[Bioperl-l] Parsing FASTA files into PrimarySeq objects
Florent Angly
florent.angly at gmail.com
Thu Feb 18 00:23:47 EST 2010
Sorry guys, I was out of internet range until now.
My intentions were not to break backward compatibility in my own
interest. I did run the tests that were directly relevant to my change.
My bad for not running _all_ BioPerl tests. I obviously underestimated
the scope of my changes and I should have run all tests...
Florent
PS/ Thank god there is SVN -_-'
On 18/02/10 13:48, Hilmar Lapp wrote:
> Thanks Jason - your help is hugely appreciated.
>
> -hilmar
>
> Sent from away
>
> On Feb 17, 2010, at 6:22 PM, Jason Stajich <jason at bioperl.org> wrote:
>
>> I rolled back.
>> The fix seems to just be to make the default Bio::Seq not
>> Bio::PrimarySeq in terms of what the factory return and undo some of
>> the explicit expectations in the code. I think this speedup is a
>> special case and Bio::Seq still needs to be the default but you
>> override it when you want Bio::PrimarySeq objects only.

[Rows]
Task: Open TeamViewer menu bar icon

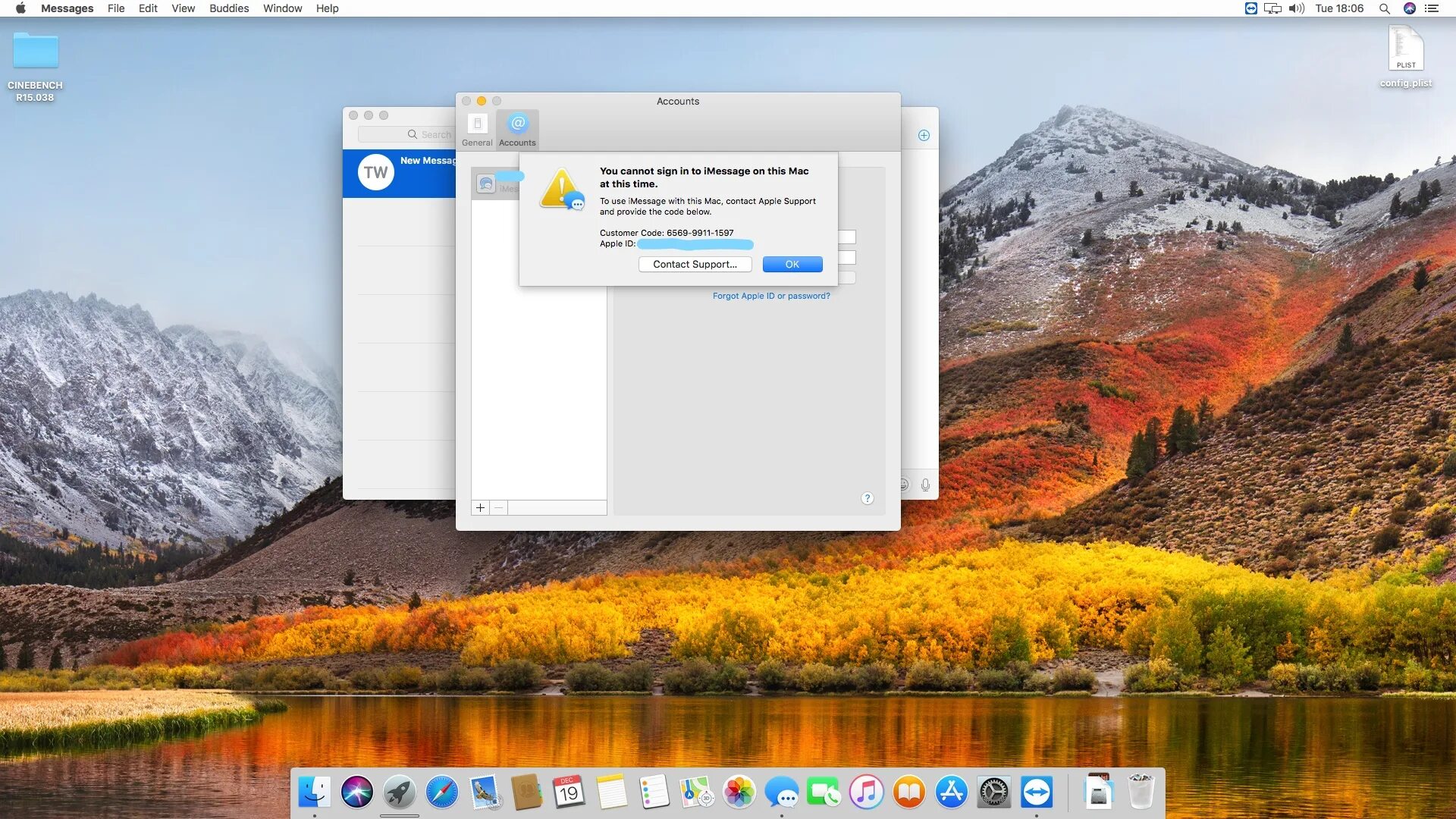Action: pos(1250,8)
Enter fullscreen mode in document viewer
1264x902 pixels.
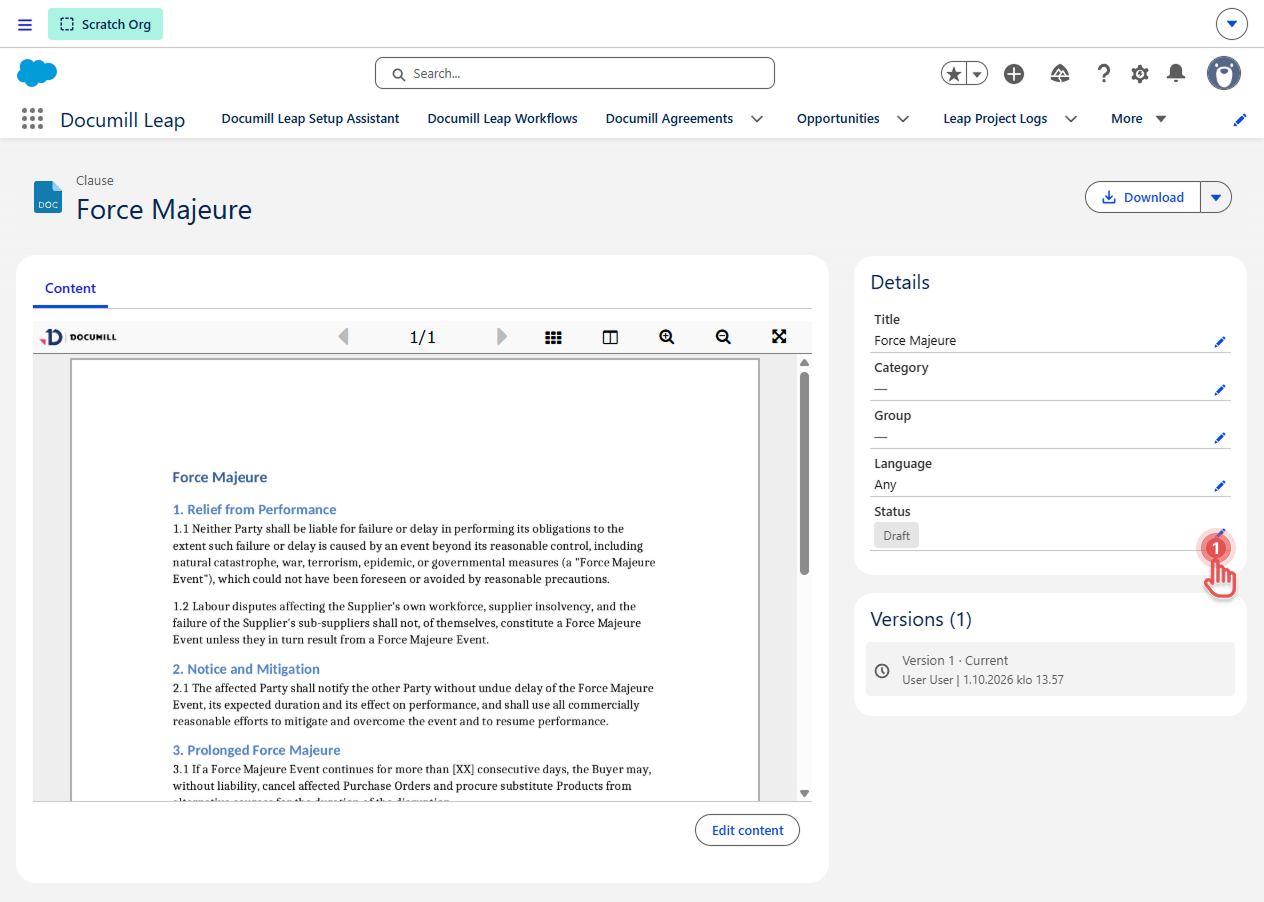click(x=779, y=336)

[Stated task 1] Echo the part of the BioPerl thread that opens with the words containing "My intentions were" and closes with "run all tests...".
[Stated task 2] Write what comes next in the BioPerl thread, picking up after its last sentence.
The entries aren't needed for any of this.

[Response 1]
My intentions were not to break backward compatibility in my own
interest. I did run the tests that were directly relevant to my change.
My bad for not running _all_ BioPerl tests. I obviously underestimated
the scope of my changes and I should have run all tests...

[Response 2]
>>
>> Florent for your purposes you need to just set the type in your scripts.
>>
>> And in the future - you must run tests before committing something,
>> especially one that touches so many files!
>>
>> I think I've unrolled most of the defaults while keeping the new type
>> method intact.
>>
>> There are still warnings and few failed tests to followup.
>>
>> Okay - I am really now in favor of breaking the modules into packages
>> test running taking forever and this is way unwieldy. I am looking
>> forward to seeing things in smaller pieces somehow.
>>
>> -jason
>> Robert Buels wrote:
>>> OK, well are you guys going to roll them back and do a branch?
>>> Broken trunk is not good.
>>>
>>> R
>>>
>>> Jason Stajich wrote:
>>>> hmm yes. Let's roll back those Florent.
>>>>
>>>> I guess we need to also discuss the concept of branches again here
>>>> for major changes like this. The speed fix is helpful for short
>>>> read but probably not for all systems so just having the ability to
>>>> provide the right type when you use your scripts focused on
>>>> short-reads might be the best way to go forward and preserve
>>>> backwards compatibility.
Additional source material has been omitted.